A portion of the men (500 in number) performed a series of cognitive performance and memory tests 4 years later. Levels of dementia including incident related and Alzheimer’s were considered. Dietary intake was assessed using a 4-day food questionnaire recorded at baseline. Over nearly 22 years, 337 men were diagnosed with dementia. In this study, lifestyle factors were considered as well as their nutritional state. They also looked at the presence of a particular gene called APOE4 which is linked to a predisposition for the development of Alzheimer’s disease. 

Total choline intake had no association with the risk of incident dementia. However, both total choline and phosphatidylcholine intakes were associated with better performance in cognitive tests assessing frontal and temporal lobe functioning. 

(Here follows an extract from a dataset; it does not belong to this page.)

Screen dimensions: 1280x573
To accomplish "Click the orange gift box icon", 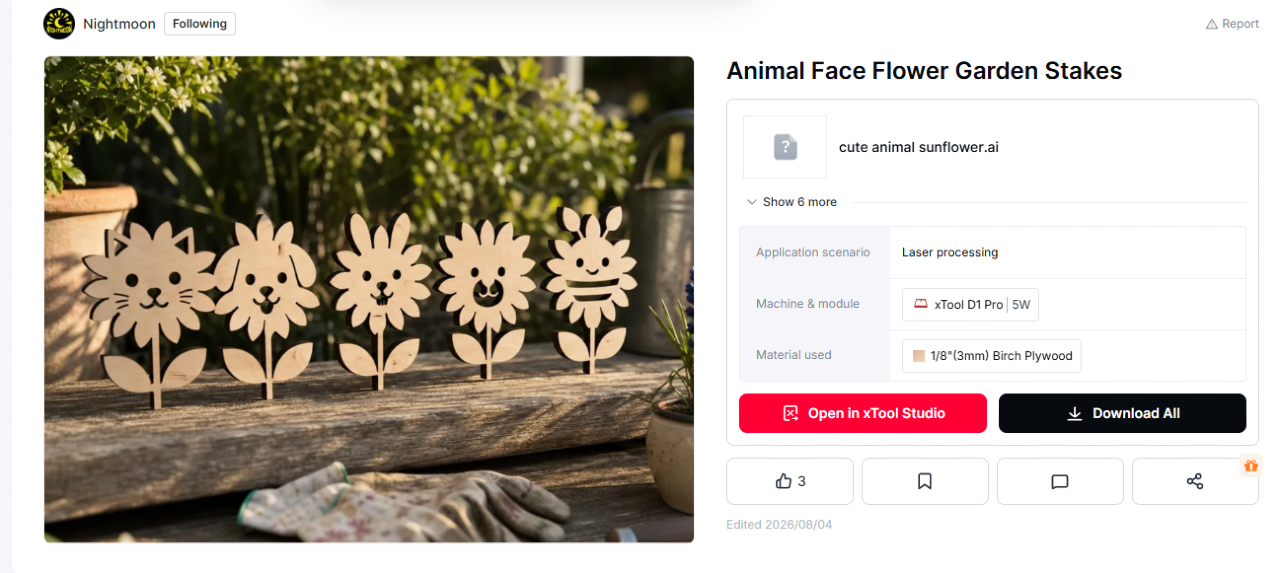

The study showed a higher phosphatidylcholine intake was associated with lower risk of incident dementia and better cognitive performance in men. These Finnish researchers have a broader perspective and are cautiously optimistic. This is one significant observational study and larger studies are required to provide better evidence for the association.

What Other Benefits Do We Get From Choline?

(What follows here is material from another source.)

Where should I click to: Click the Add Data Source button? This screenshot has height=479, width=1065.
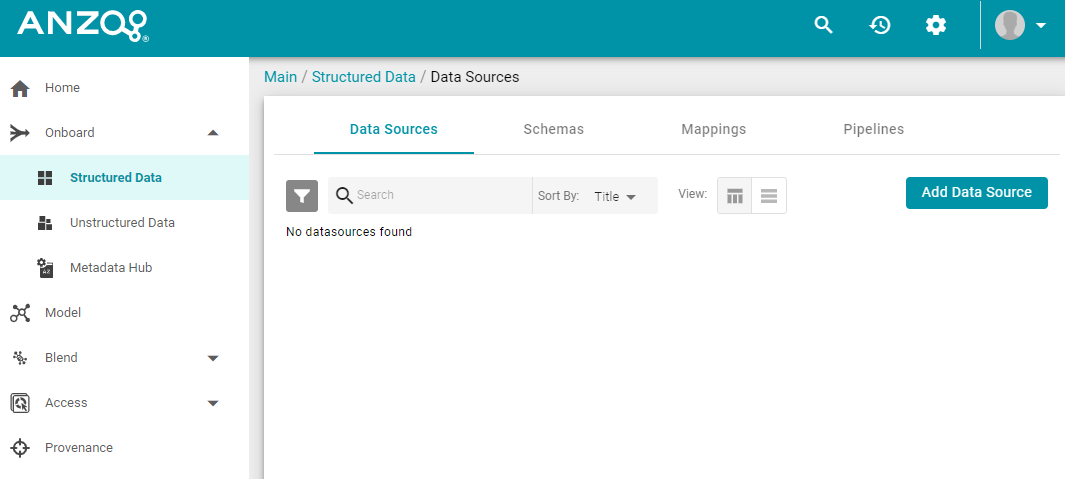[x=977, y=192]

Choline is needed for DNA synthesis along with other nutrients like vitamin B12 and folate which all affect gene expression. Choline is also critical in the overall metabolism of fat.

Heart Health Benefits

There is an association between elevated dietary intake of choline and a lower risk of ischemic stroke. A study from 2018 examined 4,000 African American subjects in the 3924 Jackson Heart Study (JHS) over a 9 year follow-up time period.

Ingredients Offering Choline 

Rembrandt Foods offers a new egg yolk protein and phosphatidylcholine concentrate based on egg yolks. The new ingredient which has yet to be branded is a defatted egg yolk powder that contains approximately 57% protein and is a rich source of phospholipids. It contains approximately 21% phosphatidylcholine and 4%–5% phosphatidylethanolamine in roughly a 4:1 ratio. This unique ingredient is made using a solvent-free natural extraction technology and has a significantly reduced level of triglycerides.

References

Ylilauri, M.P.T., Voutilainen, S., Lönnroos, E., Virtanen, H.E.K., Tuomainen, T.-P., Salonen, J.T.,Virtanen., J.K. (2019) Associations of dietary choline intake with risk of incident dementia and with cognitive performance: the Kuopio Ischaemic Heart Disease Risk Factor Study. American Journal of Clinical Nutrition, 110 (6), December pp. 1416–1423 (Article).